§ **Requests**
1) In the Coral Sea memoir excerpt, translate this sentence into Spanish: "The inertial navigation system provides the plane its place in the world, with up and down where they belong."
2) According to the Coral Sea memoir excerpt, why is the cylindrical box removed from the A-6 Intruder called a platform? Answer in one to three sentences.

Ten months after the Army classified me unfit; I disputed the decision. Three weeks after my 19th birthday, celebrated at a Dark Side of the Moon show, I’m in San Diego, learning to curse like a sailor.

Late April,1975 I am aboard the USS Coral Sea, in the wind on the South China Sea. Standing on the strut brace in the nose wheel well of an A-6 Intruder, wedged forward in the cramped space, flashlight shaking from tension and the gentle rocking of the plane.

Under way is constant motion. Flight operations compound that experience. A massive block of sculpted steel moving quicker than seems possible. The sea indifferent to the effort, moves our world aboard as a mote upon its back.

Planes tremble from the jet wash of their fellows and the subtle shifting gravity as down follows up. Tie-down chains and wing joints pop and creak in rhythm. Weight gain and loss with every mid-step. The pursuit of balance in motion. It is a dance taught on the shifting deck. It is not unpleasant. With weather, ship and sea as stage and chorus you learn the steps, and to save one hand for yourself.

A step you carry ashore at first landing, your body still moving in time with the sea. The horizon moving to balance, a smile of recognition growing, and a bit sorry when it fades so quickly. It lingers from the journey made, proof the here that looks so like home, is indeed far away. That felt important to remember.

The safety wire clipped off, and with the mounting bolts, slipped in my pocket. I shift the cylindrical box down to my chest and disconnect the threaded plugs. Ducking under the starboard nose-wheel door, I set the platform on the deck. The term platform comes from its purpose. The inertial navigation system provides the plane its place in the world, with up and down where they belong.

I motioned Brad over and pointed to the part. Brad nodded, picked up the platform and headed down to the hangar deck. Brad was a good kid, no more suited to a regimented lifestyle than I, but not quite as good at camouflage, or the job. A blonde California kid stepping down the ladder, and I can’t see his face, not a bit of it.

There are fewer faces I can see from here.

One escapes me, the name to a face I can see. A face when beards were found on nearly every face. Bright smile, generous nature, sensitive stomach, we were roommates. Every Sunday, BBQ or fish, just beyond the back gate in a world more different from today than we could imagine. He would end each day with a hit from the bong, to “give you good dreams”. Ahh…Sutterfield, Chicago. A small ritual unlocks the door. Now we are a handful as safe from time as I remember.

§ **Material**

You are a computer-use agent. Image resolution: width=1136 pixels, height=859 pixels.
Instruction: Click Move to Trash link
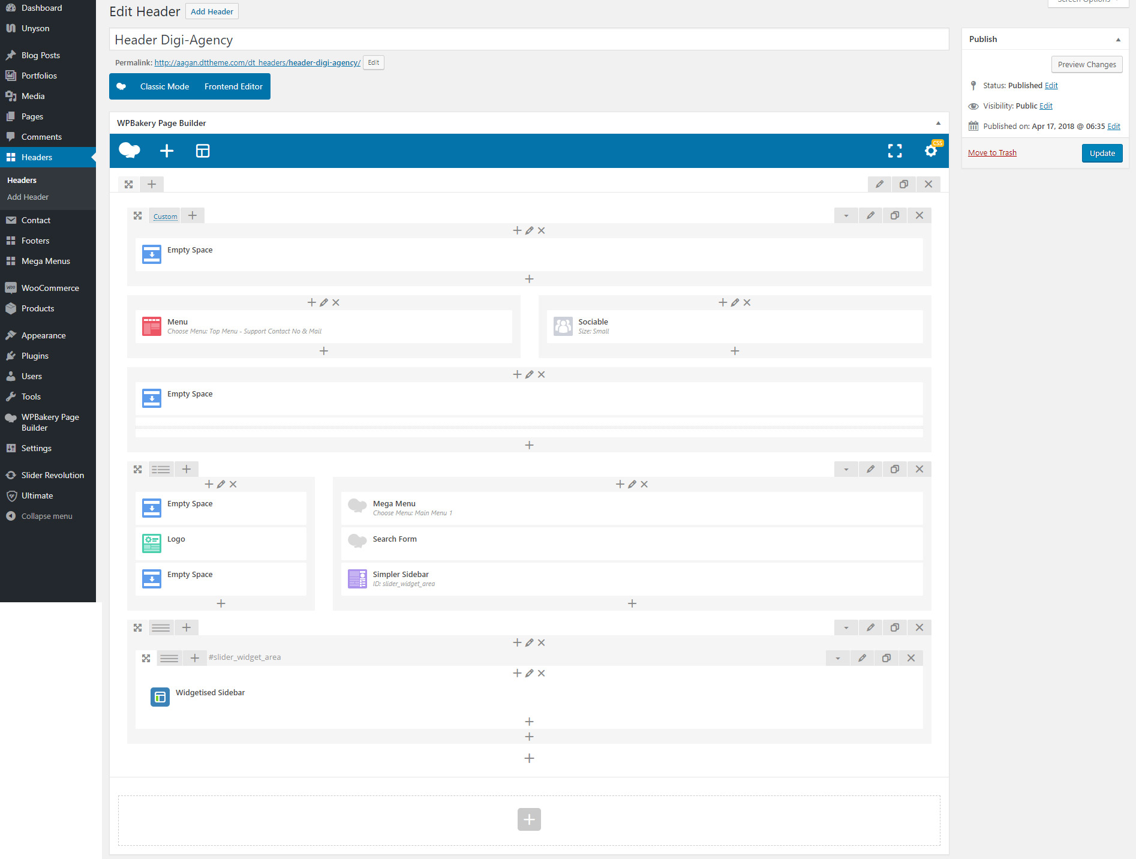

§ **Solution list**
1) El sistema de navegación inercial le proporciona al avión su lugar en el mundo, con el arriba y el abajo donde corresponden.

2) The name comes from the unit's purpose. As the inertial navigation system, it gives the plane its place in the world, keeping up and down where they belong.